I've done this to my Blue Waffle (Alpha Drive/ OCD).  It does work well to tame the bass from overloading the op-amp, and gives it a more immediate and aggressive attack. I used a 1n4739  and a white LED


----------



## Chuck D. Bones (Oct 18, 2019)

Lotta pedals do both soft and hard clipping, some have switches or pots to dial them in and out.  Check out the Wampler MDMA.


----------



## DGWVI (Oct 18, 2019)

The Dingo (VFE Apha Dog) does this amazingly. So do a lot of the BJFE/ Mad Professor/ Bearfoot overdrives. Their Sweet Honey is everything I want to like about Tube Screamer (I hate the clean bleed) derived pedals with the aggression of a low-mid gain Rat. The Superlead by GuitarPCB is another that I'm fond of


----------



## phi1 (Oct 18, 2019)

Chuck D. Bones said:


> Lotta pedals do both soft and hard clipping, some have switches or pots to dial them in and out.  Check out the Wampler MDMA.



Yes mixing soft and hard clipping is not uncommon, but I think the purpose is often different than mine.  The MDMA, King of Tone/Pantheon have a switch to select soft OR hard clipping, not both at the same time.  So the purpose is for the user to have the option, not to clean up op amp clipping bass.  Looks like the Alpha Dog's blending could be set up for both soft and hard, but I'd still guess their main purpose is user choice.

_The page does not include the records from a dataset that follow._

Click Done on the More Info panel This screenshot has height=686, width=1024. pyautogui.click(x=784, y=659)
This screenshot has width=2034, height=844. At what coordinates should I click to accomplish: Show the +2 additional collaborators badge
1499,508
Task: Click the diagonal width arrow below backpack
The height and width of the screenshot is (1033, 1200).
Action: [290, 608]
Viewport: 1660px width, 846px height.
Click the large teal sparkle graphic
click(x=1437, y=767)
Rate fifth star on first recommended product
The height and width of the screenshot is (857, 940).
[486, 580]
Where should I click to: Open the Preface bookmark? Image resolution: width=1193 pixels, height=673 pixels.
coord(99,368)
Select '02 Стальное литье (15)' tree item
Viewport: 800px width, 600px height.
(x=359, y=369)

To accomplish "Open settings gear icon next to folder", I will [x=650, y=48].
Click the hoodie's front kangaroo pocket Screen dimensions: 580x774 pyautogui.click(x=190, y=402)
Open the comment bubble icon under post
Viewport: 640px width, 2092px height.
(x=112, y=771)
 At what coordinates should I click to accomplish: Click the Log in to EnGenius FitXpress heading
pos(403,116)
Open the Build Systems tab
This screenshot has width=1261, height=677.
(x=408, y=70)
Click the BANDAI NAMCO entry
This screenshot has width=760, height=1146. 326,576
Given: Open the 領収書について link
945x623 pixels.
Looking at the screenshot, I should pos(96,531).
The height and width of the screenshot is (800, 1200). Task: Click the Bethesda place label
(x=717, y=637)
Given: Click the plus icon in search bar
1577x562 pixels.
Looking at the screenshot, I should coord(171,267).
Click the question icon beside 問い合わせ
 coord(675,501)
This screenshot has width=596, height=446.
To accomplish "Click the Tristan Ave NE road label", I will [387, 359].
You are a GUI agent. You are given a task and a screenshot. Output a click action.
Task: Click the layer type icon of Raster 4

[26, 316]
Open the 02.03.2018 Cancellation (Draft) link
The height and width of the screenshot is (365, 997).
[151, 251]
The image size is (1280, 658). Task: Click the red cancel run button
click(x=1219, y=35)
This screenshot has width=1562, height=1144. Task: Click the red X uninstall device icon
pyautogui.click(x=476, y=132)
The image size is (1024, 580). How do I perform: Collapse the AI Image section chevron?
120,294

The Honey Bee / Sweet Honey / Dyna Red are very interesting circuits with their "feed forward"(?) loops, which tame the high end but I've read also contribute to the touch sensitivity (hard transition from hard to soft clipping).  I'm not sure about this.  In any case, the Honey Bee and Sweet Honey are lower gain than the OCD, so I would guess the op amp bassy-ness wasn't as much of an issue.  I've built the Honey Bee is definitely in my top 2-3 favorite dirt pedals.  I like the Sweet Honey too, but I wish it had more control over the highs and high mids than the focus knob offers (could easily be modded).

The LEDs probably have this effect in the Plim Soul when the hard clipping diodes are brought in.  To be honest, what got me thinking down this track and led me to start thinking about this and experiment with the OCD was our thread about the Plim Soul, even though the topic was slightly different.


----------



## phi1 (Oct 18, 2019)

Anyway, not saying it’s a brand new innovation, but I wanted to share the idea since I like what it does to the OCD and could be applied to clean up other pedals like DGWVI said.


----------



## Chuck D. Bones (Oct 19, 2019)

I did a similar thing to a DS-1 (actually a Chinese clone of one).  I put a 10K resistor in series with the feedback diodes.  It softens their clipping action, allowing more signal to drive the hard clippers and if you really crank your guitar, you can drive the opamp into overload.


----------